Geçmiş fotoğraflarınıza bakarken, bugüne gelmenize ne ve kimler yardımcı oldu, onları fark edin. Onların sizinle ilgili düşünceleri neydi? Bu insanlar arasında size rol model olabilecek var mı? Hatta hayatınızda bu konuda kendinize örnek alabileceğiniz rol modeller var mı? Varsa ulaşmaktan çekinmeyin. Çocukluğunuzdan bu yana karakterinizde hoşunuza giden şeyler neler? Bunları neden sevdiğinizi değerlendirin. Sizi bugüne getiren azim, kararlılık, dürtü, enerji neydi, bunları anlayın. Özetle bu konudaki perspektifinizi bilinçsiz önyargılarla da savaşarak tamamen değiştirin…

Unutmayın kadınlar yüzyıllar boyunca hep susturuldu, hep bastırıldı. Hala çağımızda hak ettikleri yerlerde erkeklerle aynı koşullarda güç sahibi olamıyorlar. Ancak unutmayın, dünyanın daha çok kadın önderlere ihtiyacı var.
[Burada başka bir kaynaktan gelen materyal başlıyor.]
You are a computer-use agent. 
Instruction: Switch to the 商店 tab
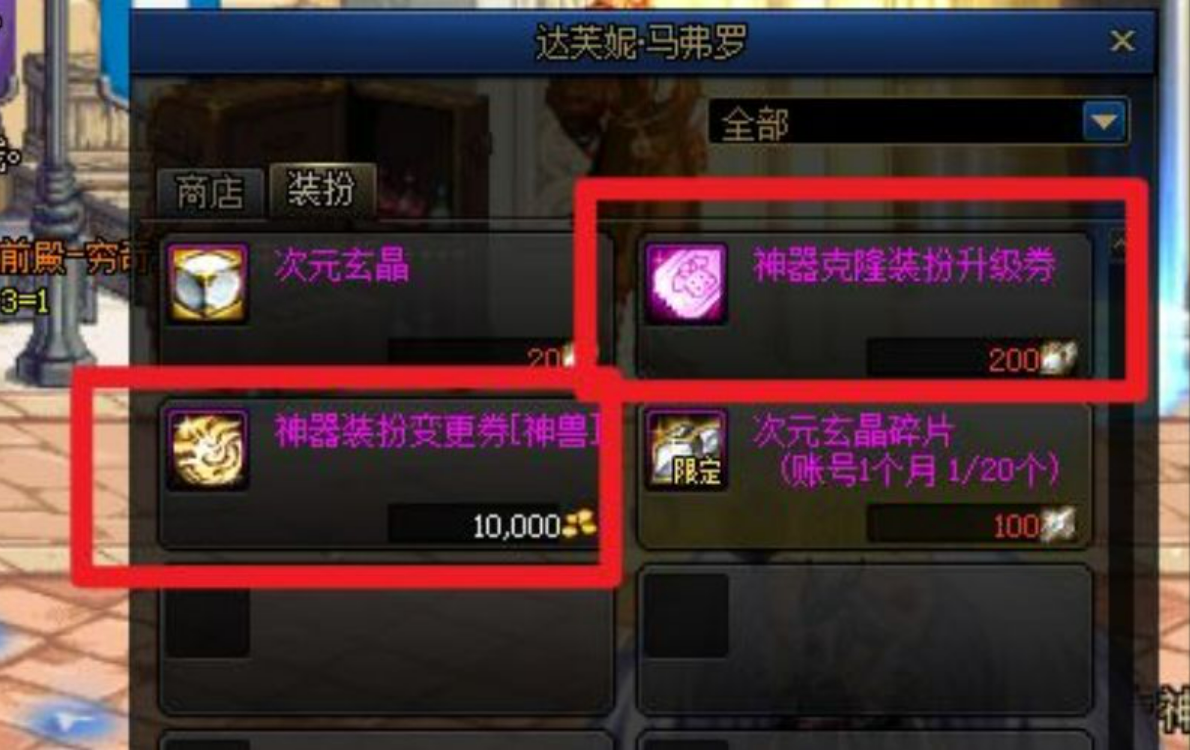coord(210,191)
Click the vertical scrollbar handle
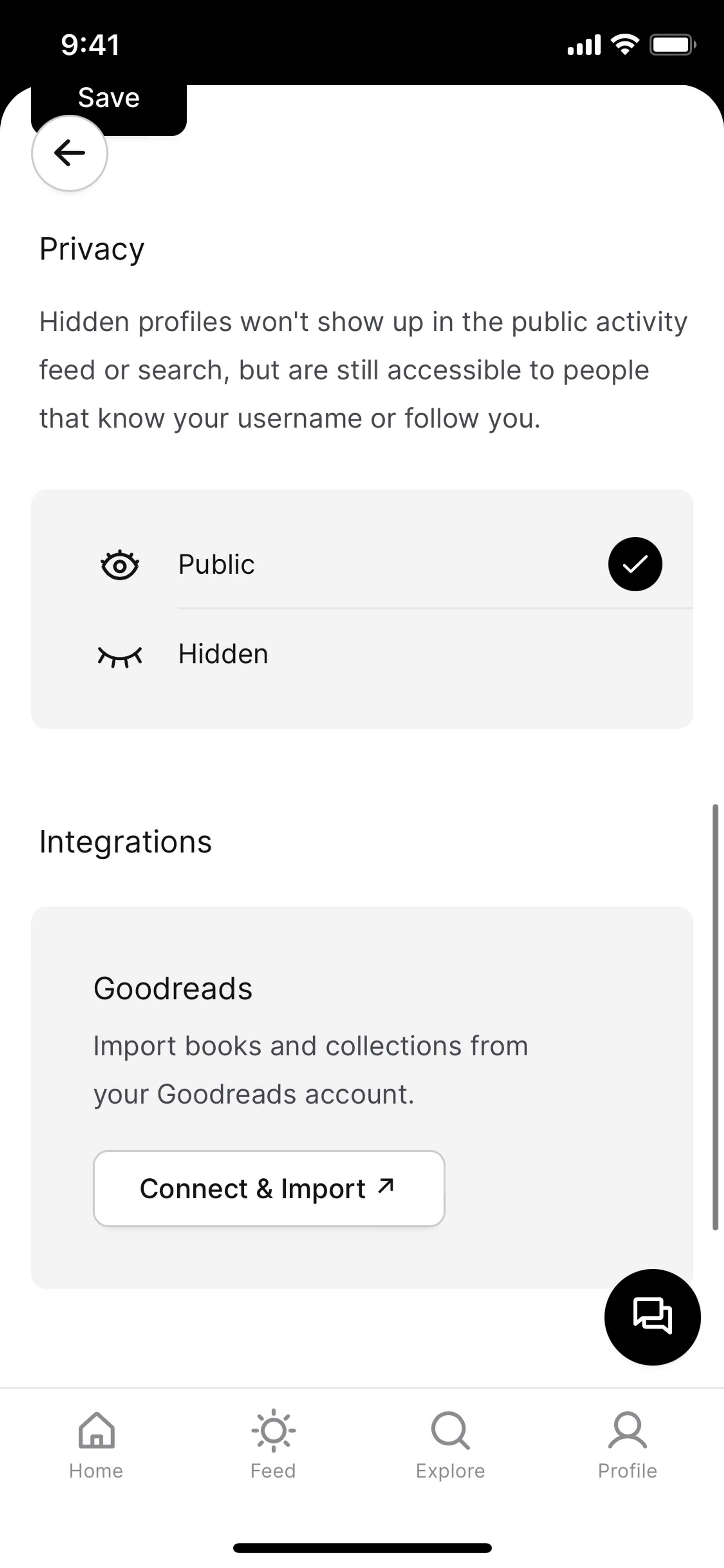Viewport: 724px width, 1568px height. (715, 1017)
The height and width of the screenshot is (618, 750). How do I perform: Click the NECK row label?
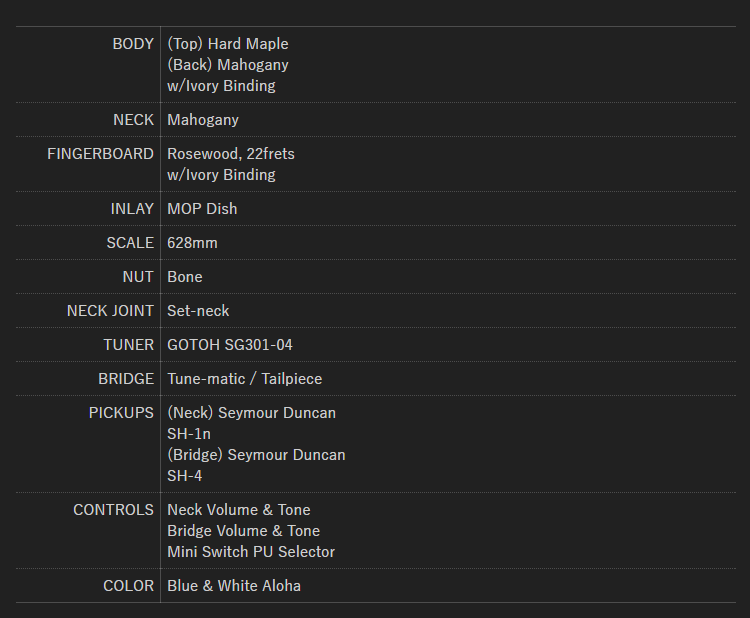pyautogui.click(x=133, y=120)
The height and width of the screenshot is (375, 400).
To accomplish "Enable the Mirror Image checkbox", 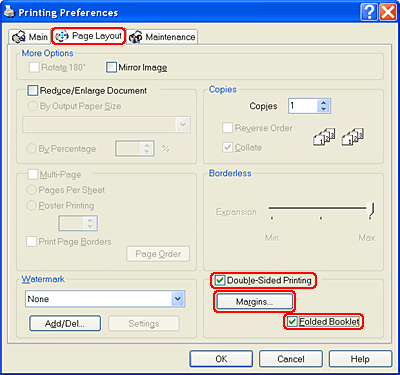I will pos(111,67).
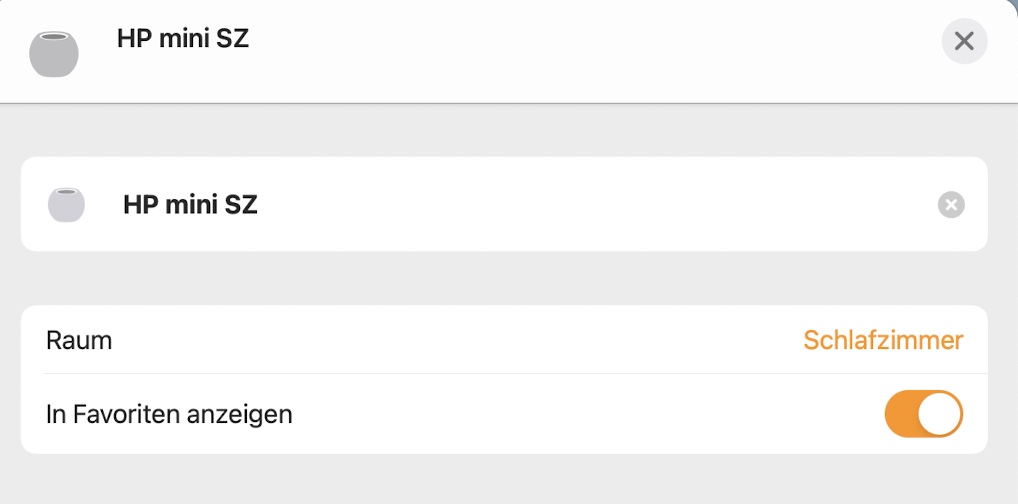Screen dimensions: 1018x504
Task: Click empty space in the favorites row
Action: [x=580, y=414]
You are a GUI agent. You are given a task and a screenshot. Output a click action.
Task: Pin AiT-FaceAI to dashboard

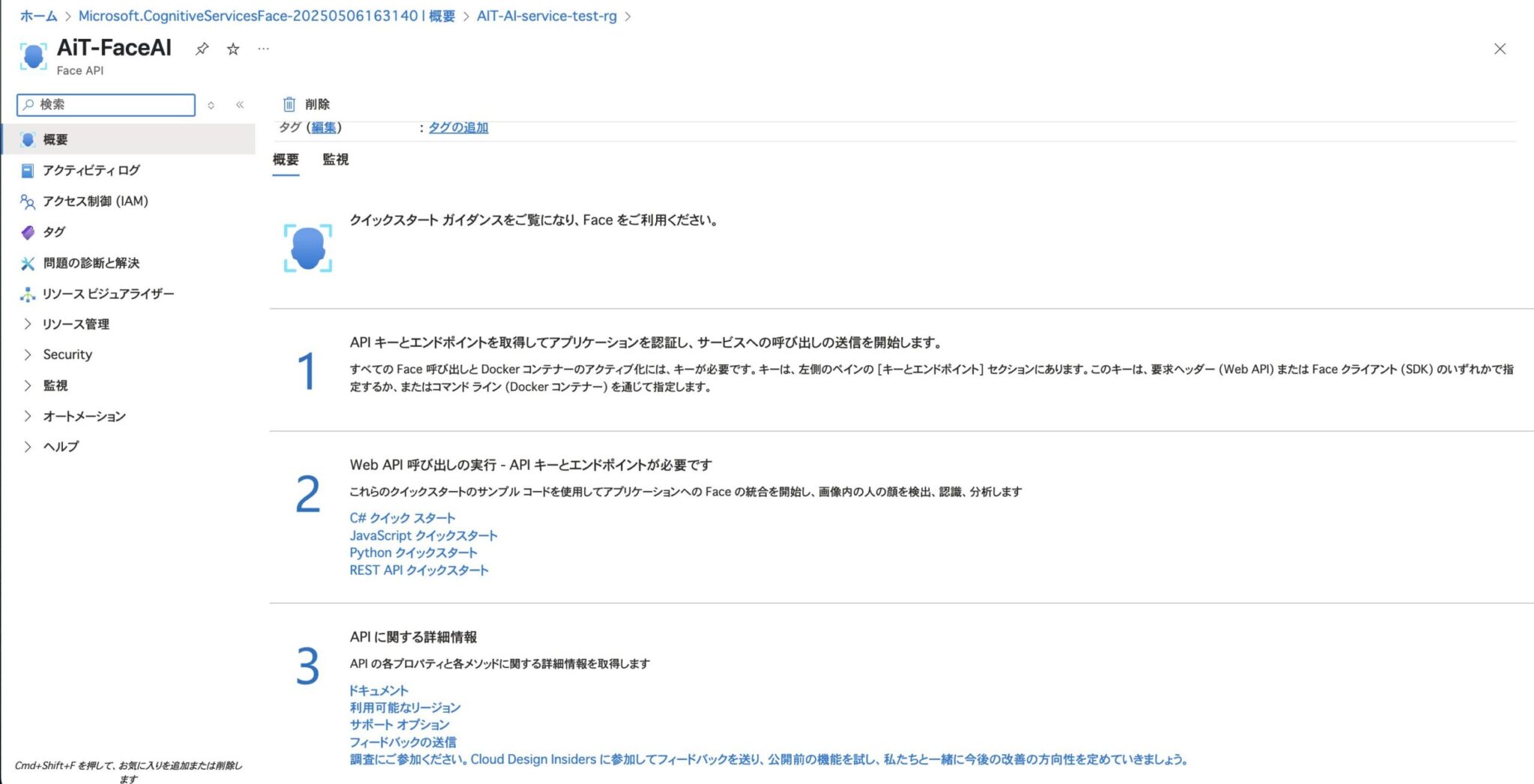click(201, 49)
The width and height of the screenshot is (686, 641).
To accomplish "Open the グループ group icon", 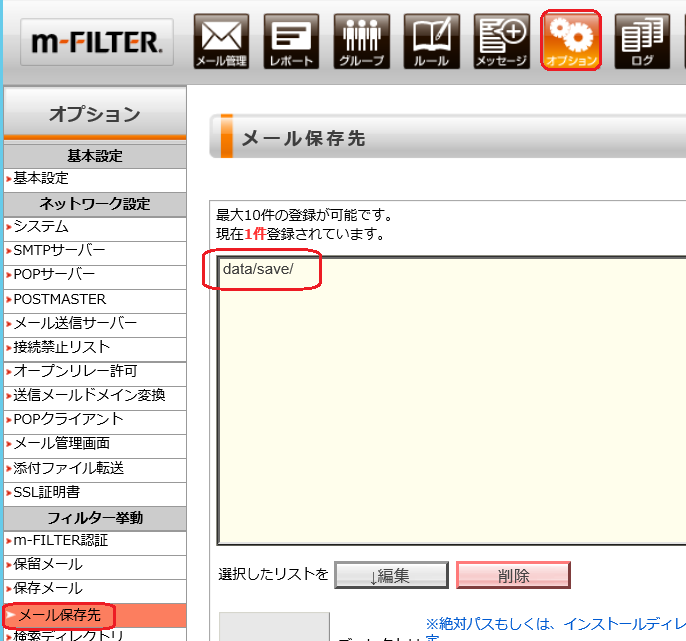I will [361, 42].
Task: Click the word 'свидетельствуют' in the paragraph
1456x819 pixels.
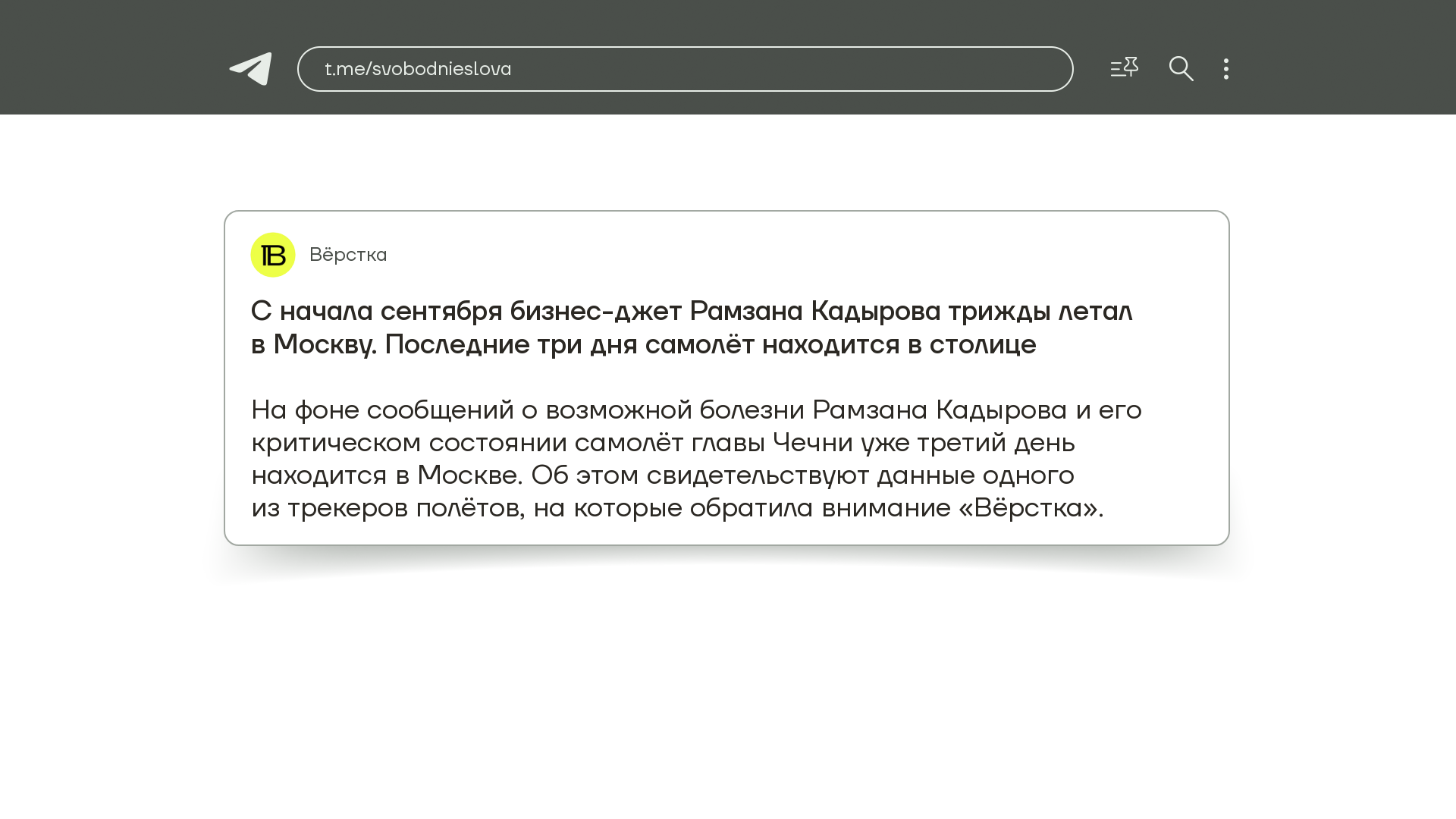Action: click(758, 475)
Bu liderlik öncelikle kadının kadına olan yardımı ve değişimin bir parçası olmasıyla mümkün.

Bu yazıyı 2013 yılında İstanbul-Balıkesir yolculuğunda kazandığım kız kardeşim A.Y.’ye ne kadar başarılı bir kadın olduğunu ve hayatta her şeyin üstesinden gelebileceğini hatırlatarak bitirmek istiyorum.

İlginizi çekebilir: Senin hikayen ne: Kendi hikayenizi anlatırken nelere dikkat etmelisiniz?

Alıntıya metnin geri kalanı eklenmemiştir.